Inhibition of iNKT cells by adenosine A2A receptor activation in patients with sickle cell disease (45.1)

Abstract

Abstract Invariant natural killer T (iNKT) cells comprise a minor subset of lymphocytes that are activated by CD1d-restricted lipid antigens produced by pathogens or by the host in response to ischemia reperfusion-injury (IRI). Sickle cell disease (SCD) causes IRI due to chronic widely disseminated vaso-occlusion. IRI and SCD cause iNKT cell activation and release of IFN-γ that triggers an inflammatory cascade with recruitment and activation of other leukocytes to propagate tissue inflammation and injury. In mice with SCD, deletion of iNKT cells or inhibition of their activation with anti-CD1d antibodies or adenosine A2A receptor (A2AR) agonists inhibits tissue inflammation and injury at steady state or during evoked disease exacerbations. People with SCD have increased numbers of a subset iNKT cells that express cellular activation markers including activated NFκB (phospho-p65). The activated iNKT cell-subset concordantly displays elevated A2ARs that cause activated iNKT cells to become hypersensitve to inhibition by adenosine.
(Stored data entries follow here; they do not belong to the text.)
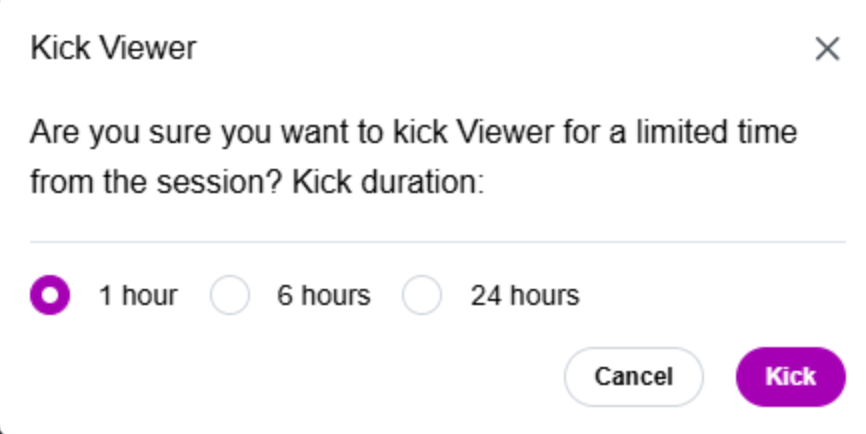Select the 1 hour radio button
Screen dimensions: 866x434
(x=50, y=296)
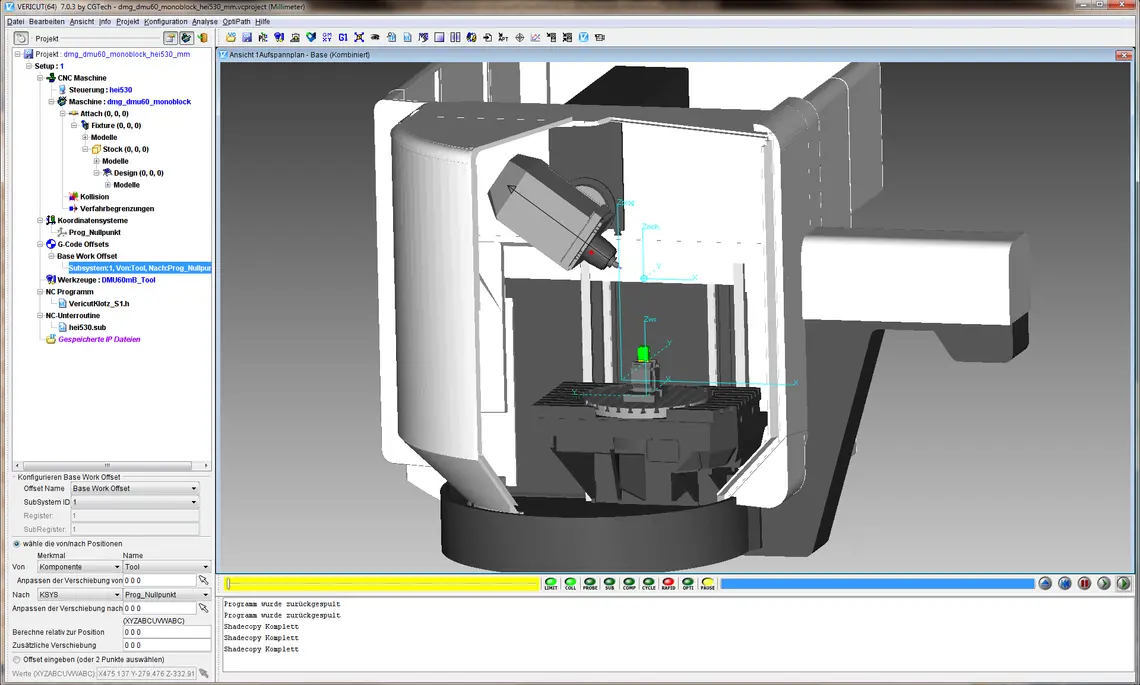Open the OptiPath menu
Image resolution: width=1140 pixels, height=685 pixels.
(236, 21)
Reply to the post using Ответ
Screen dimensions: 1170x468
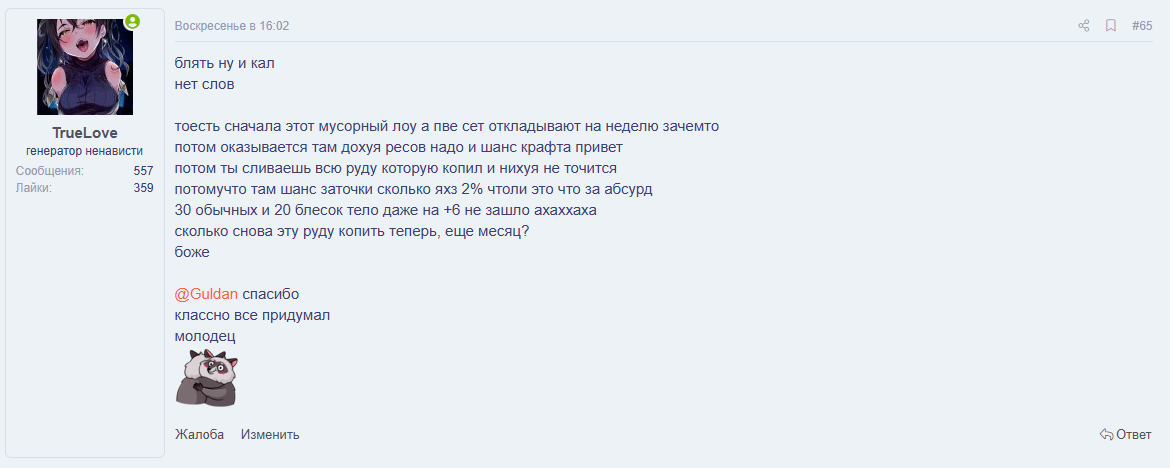(1125, 434)
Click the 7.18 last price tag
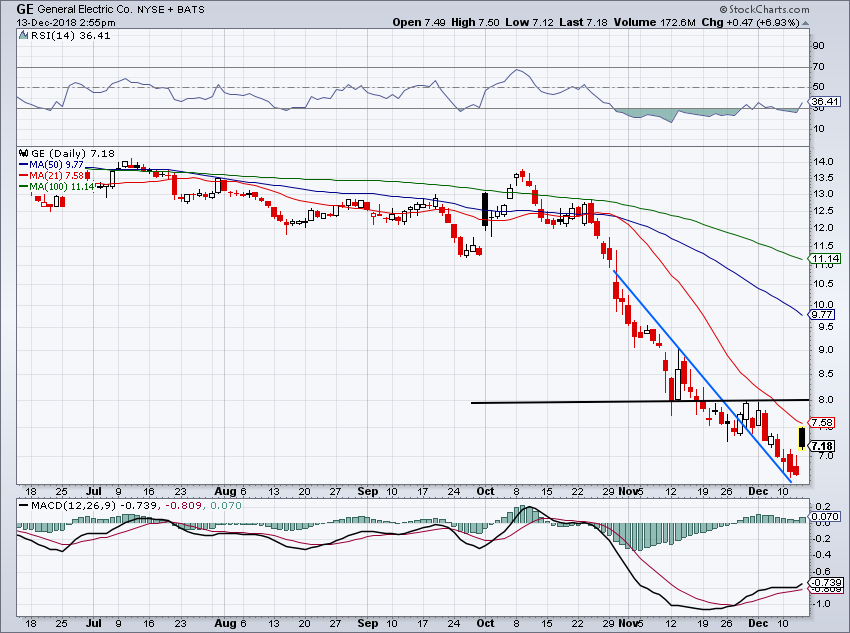Viewport: 850px width, 633px height. click(823, 446)
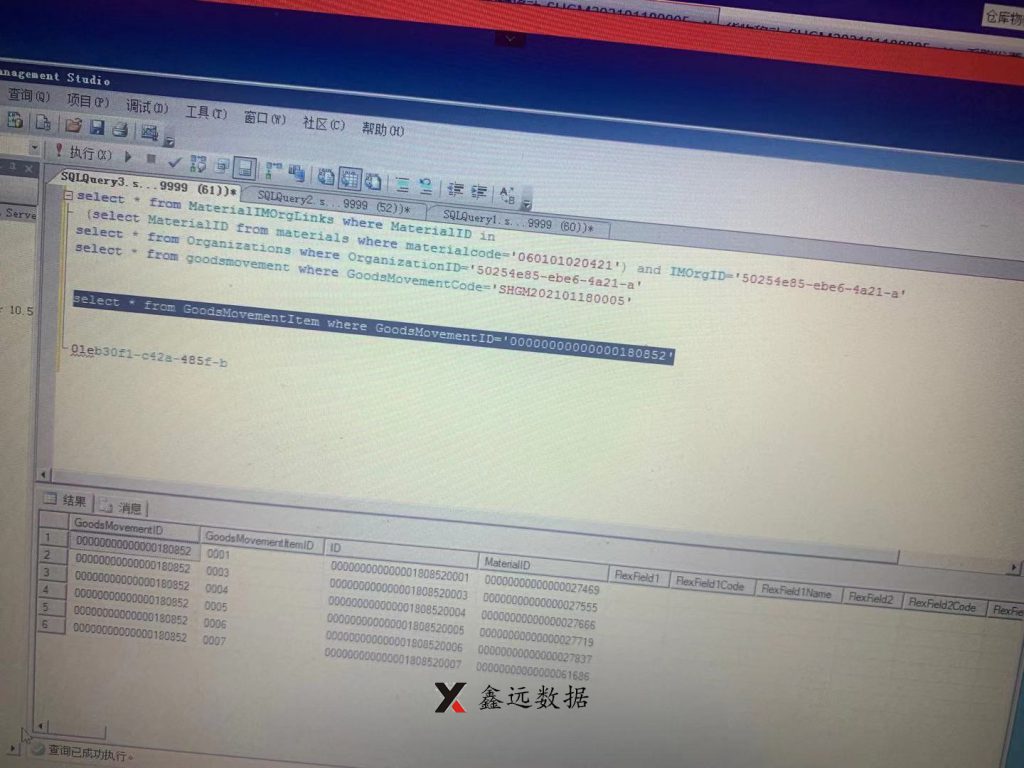Collapse the SQL query code block

click(68, 196)
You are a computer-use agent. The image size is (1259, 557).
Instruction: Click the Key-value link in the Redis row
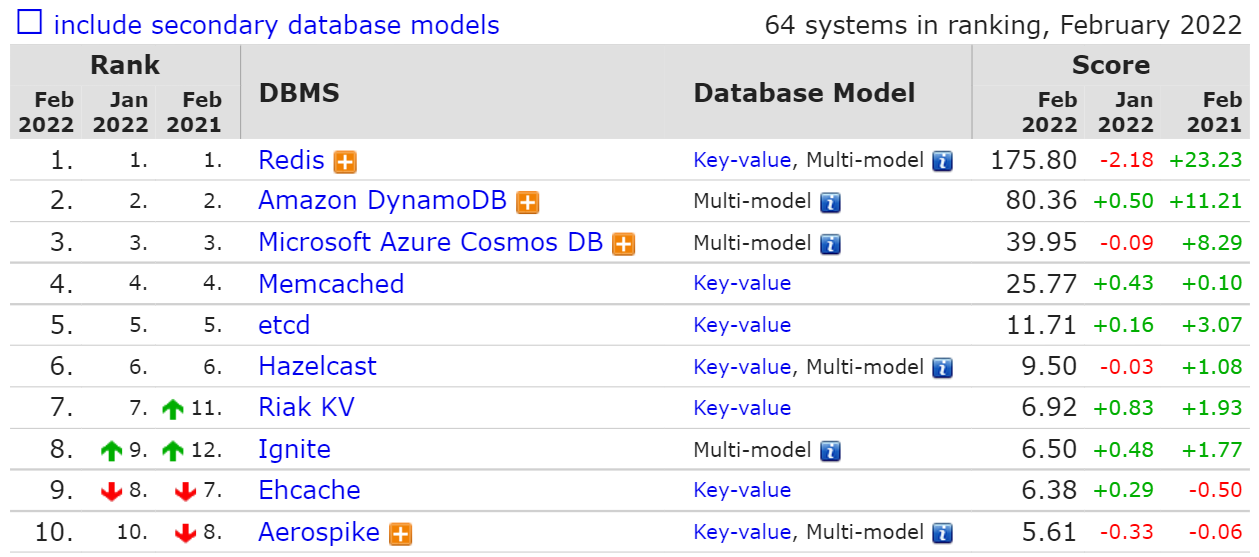pos(742,160)
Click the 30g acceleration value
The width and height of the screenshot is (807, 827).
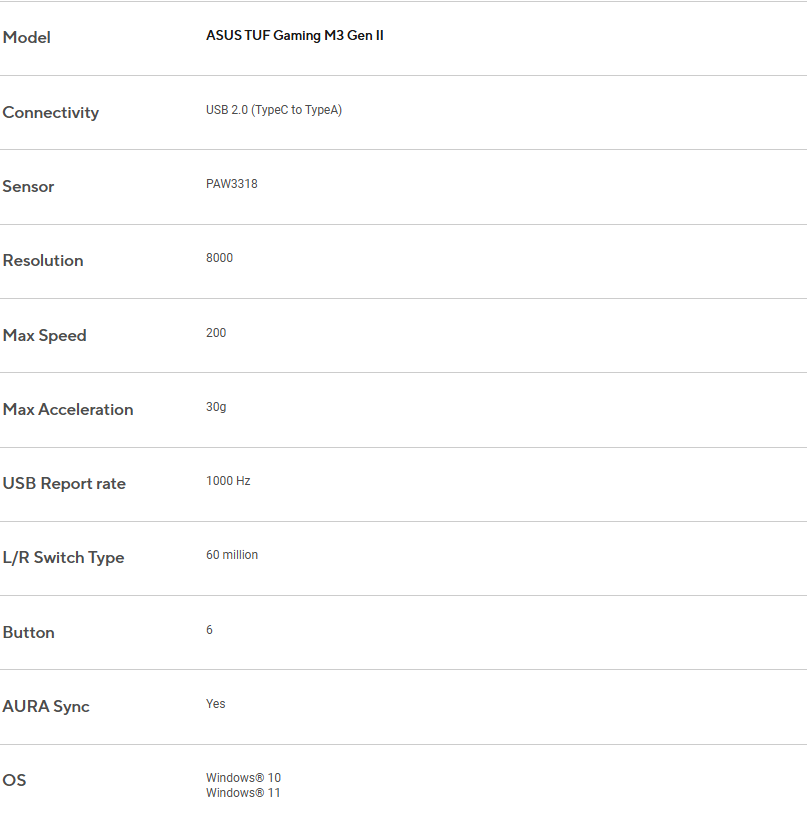[x=217, y=407]
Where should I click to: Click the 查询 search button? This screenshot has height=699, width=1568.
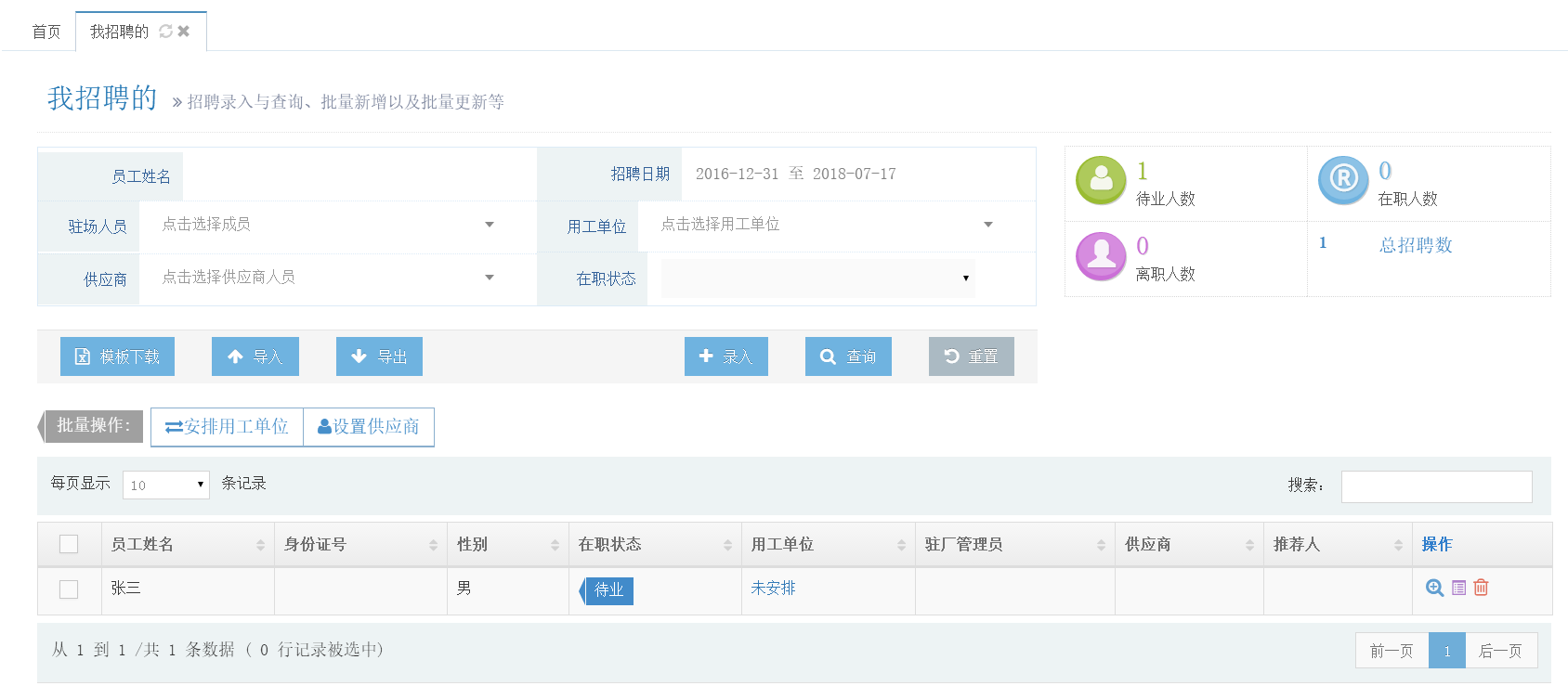[x=848, y=356]
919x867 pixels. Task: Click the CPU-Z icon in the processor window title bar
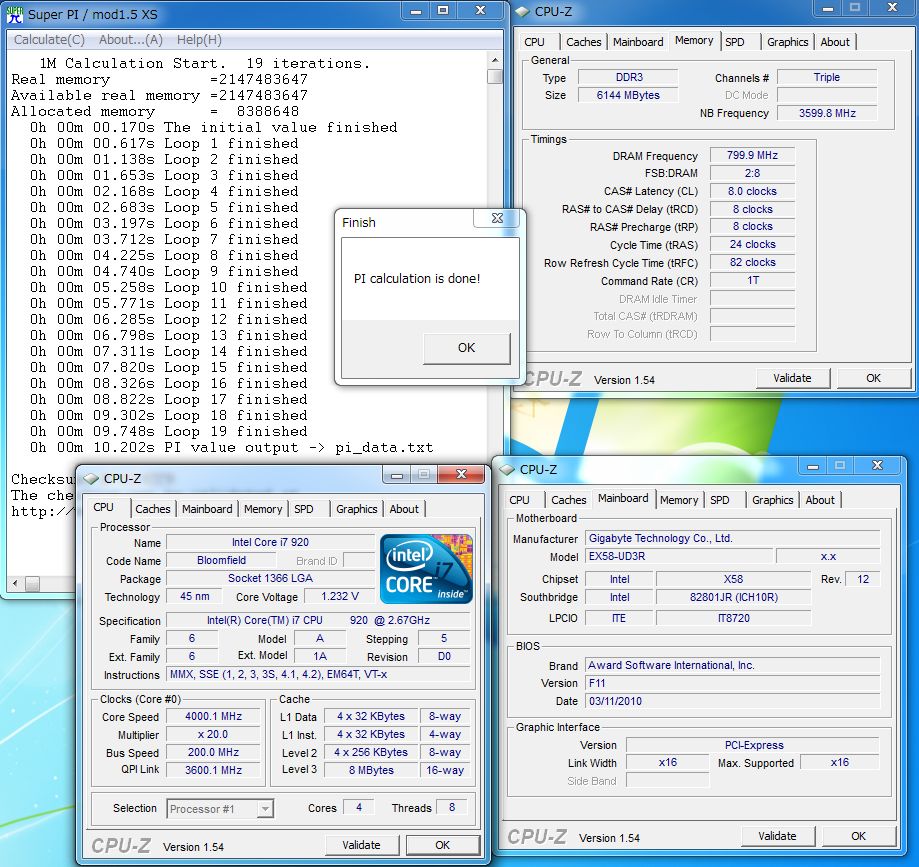91,478
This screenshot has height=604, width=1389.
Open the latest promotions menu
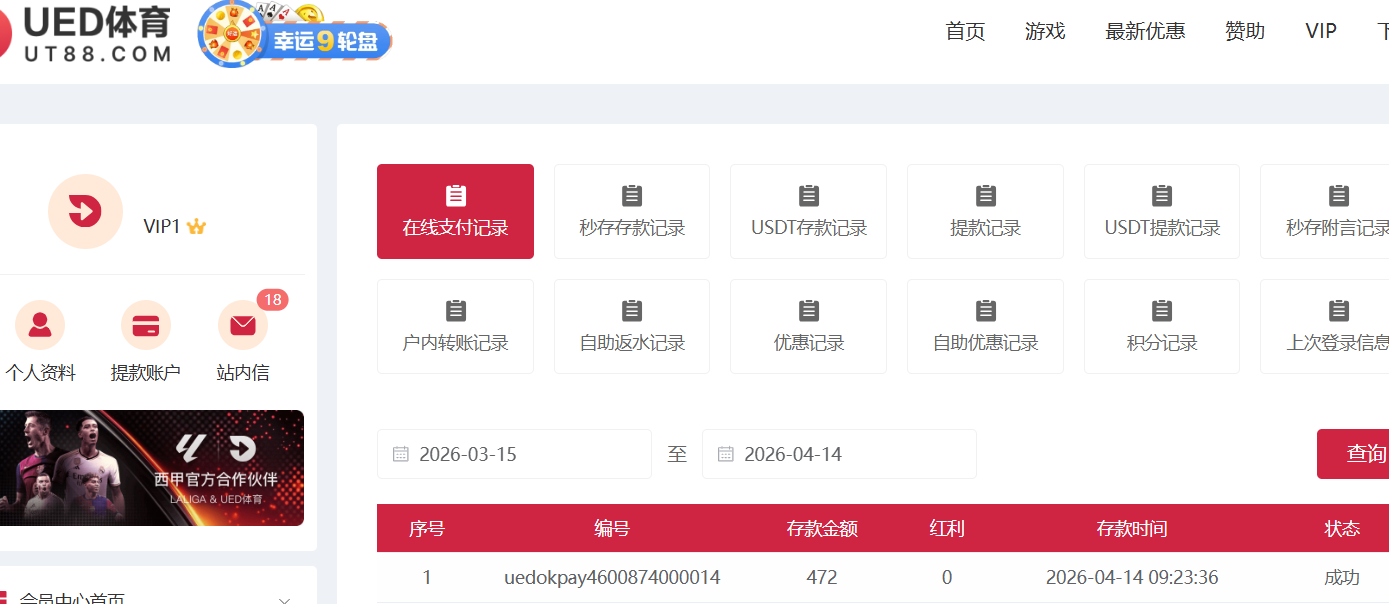coord(1145,31)
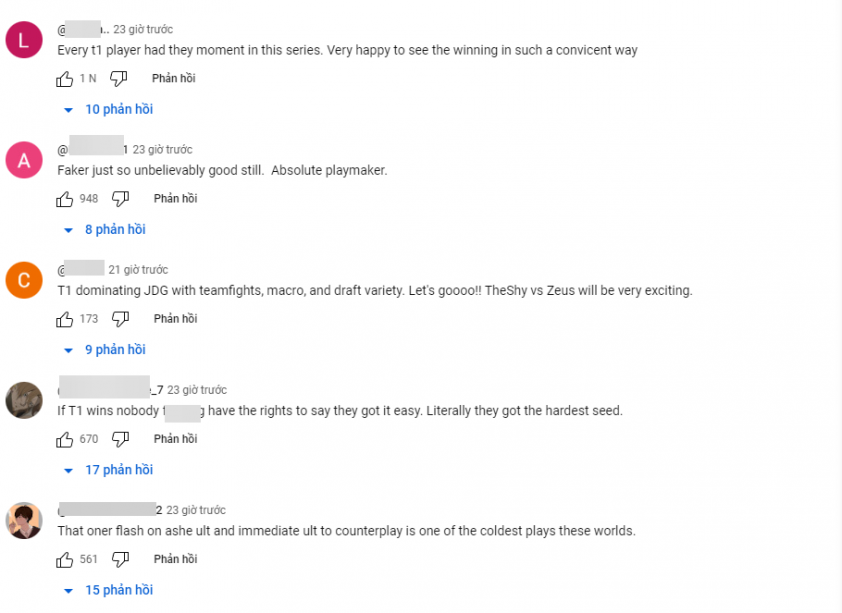842x613 pixels.
Task: Dislike the hardest seed comment
Action: pyautogui.click(x=120, y=440)
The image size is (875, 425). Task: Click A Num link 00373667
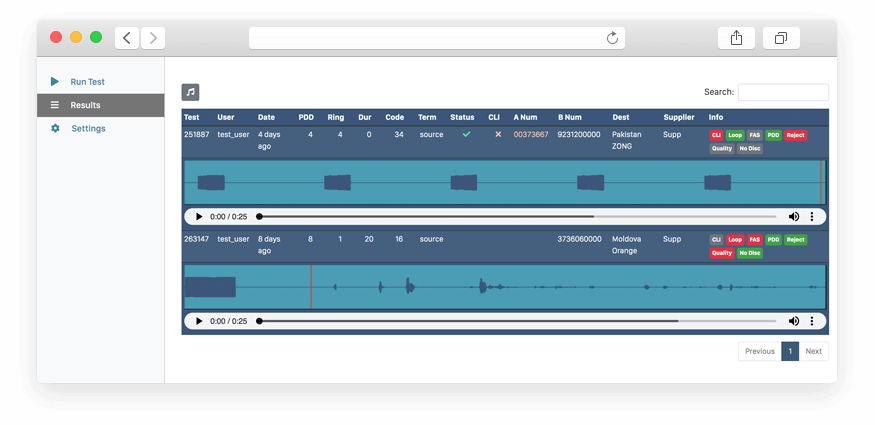pos(531,134)

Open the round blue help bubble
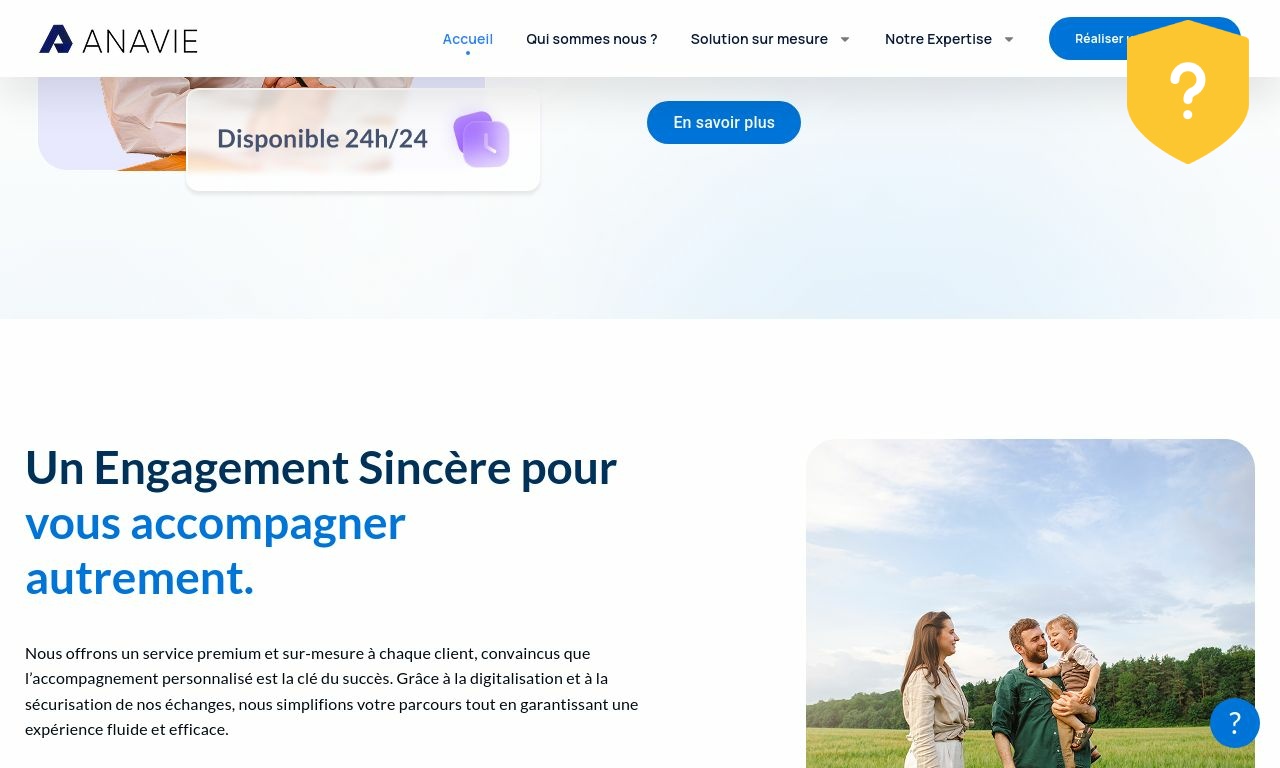click(1235, 723)
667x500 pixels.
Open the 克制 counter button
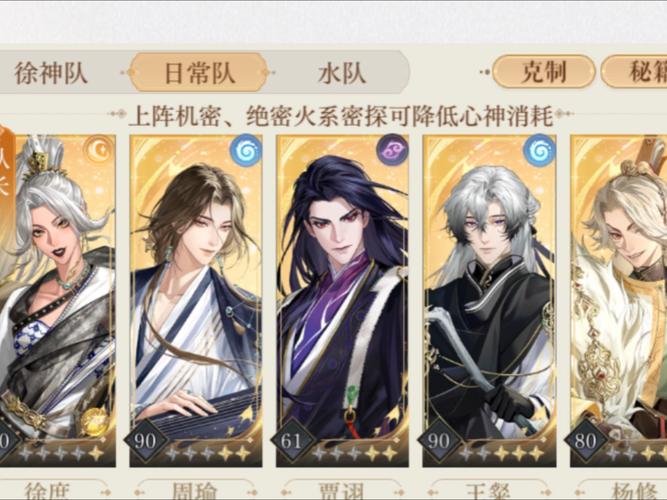click(x=544, y=71)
Infusion of very low doses (1.5 nM in blood) of the A2AR agonist regadenoson into SCD patients results in no cardiovascular effects, but a rapid inhibition of iNKT cell NFκB and a reduction in A2AR immunoreactivity. We plan to initiate a clinical trial to determine if regadenoson infusion reduces the severity and duration of vaso-occlusive pain crises or acute chest syndrome in SCD patients.